Dozens of people took to the Burrard Inlet in canoes on Saturday in a First Nations-lead paddle to save the marine environment and oppose Kinder Morgan's proposed pipeline expansion.
"I think it's amazing we are all coming here to show our connection to the water," said Ernie "Bones" George, the Tsleil-Waututh Nation's director of treaty, lands and resources. "Through our teachings, we've always been told we're responsible for the land, water and air."
The event, co-hosted by the Tsleil-Waututh and Squamish nations, included environmentalists and First Nations from as far away as Vancouver Island, the Sunshine Coast and Washington.

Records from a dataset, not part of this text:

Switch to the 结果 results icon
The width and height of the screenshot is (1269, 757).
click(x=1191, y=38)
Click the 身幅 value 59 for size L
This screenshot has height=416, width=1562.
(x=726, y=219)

They congregated at Sw‡ywi (Ambleside Park in West Vancouver) and paddled to Whey-Ah-Wichen (Cates Park in North Vancouver), where they received a traditional shoreline welcome in front of cheering crowds. The two host nations also signed a declaration to protect the water.
Along the way, the canoes stopped in front of Kinder Morgan's Westridge Marine Terminal for a special ceremony re-affirming the importance of water. Paddlers pounded their handles against the boats' bottoms in applause, and First Nations representatives poured water from their territories into the ocean in front of the terminal.

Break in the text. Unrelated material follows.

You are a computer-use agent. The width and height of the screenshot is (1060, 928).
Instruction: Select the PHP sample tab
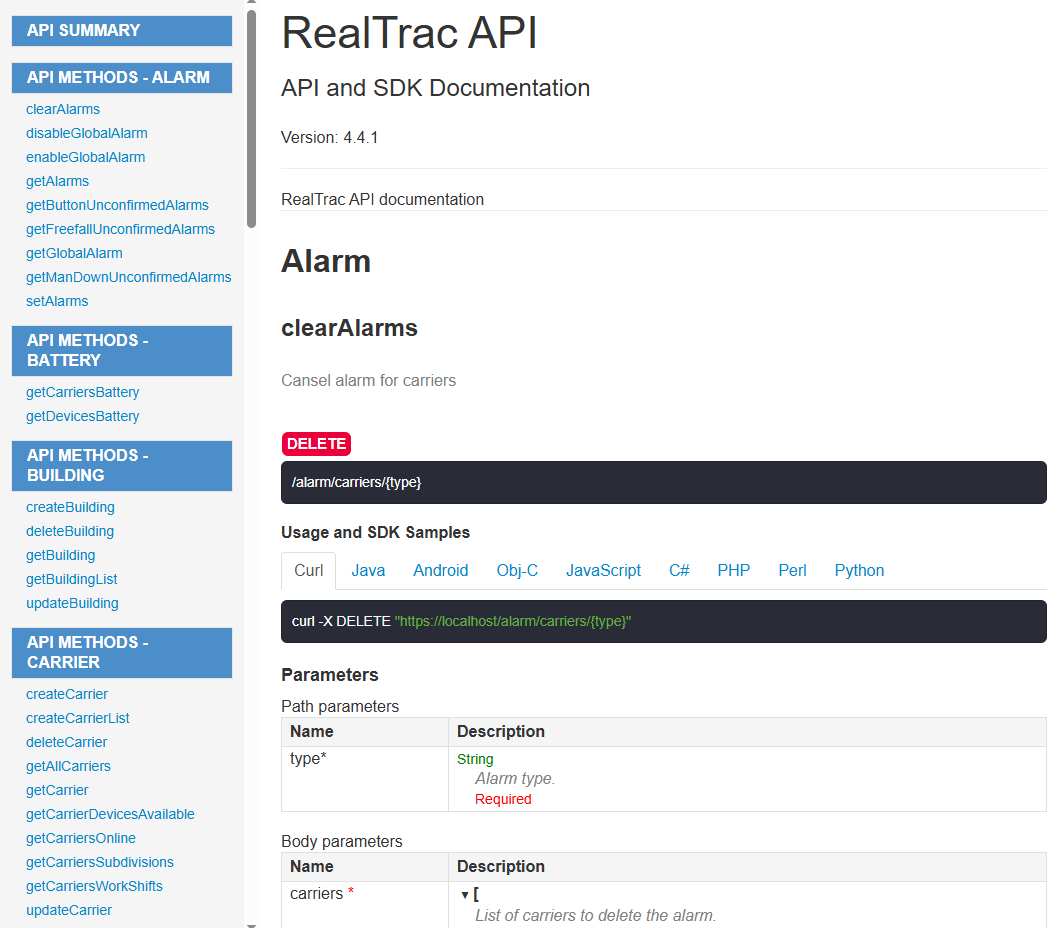click(x=733, y=570)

"It's just a celebration of us and the water," George said, "that we still use it and want to protect it. That's the message."

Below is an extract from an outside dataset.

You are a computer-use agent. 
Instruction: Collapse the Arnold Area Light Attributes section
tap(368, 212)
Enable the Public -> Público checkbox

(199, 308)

The Tsleil-Waututh, who have not been able to harvest shellfish in their traditional territory on the Burrard Inlet after decades of pollution, are opposed to the Trans Mountain expansion plan. Kinder Morgan, the pipeline's operator, hopes to widen the marine terminal, where tankers fill up with crude, if the expansion is approved. The Trans Mountain, which was built in the 1950s, runs oil from Alberta to the West Coast of B.C. The marine terminal and part of the pipeline are in Tsleil-Waututh traditional territory. Kinder Morgan wants to increase the line's capacity from 300,000 barrels of oil per day to 750,000 and will apply to the National Energy Board for project approval in late 2013.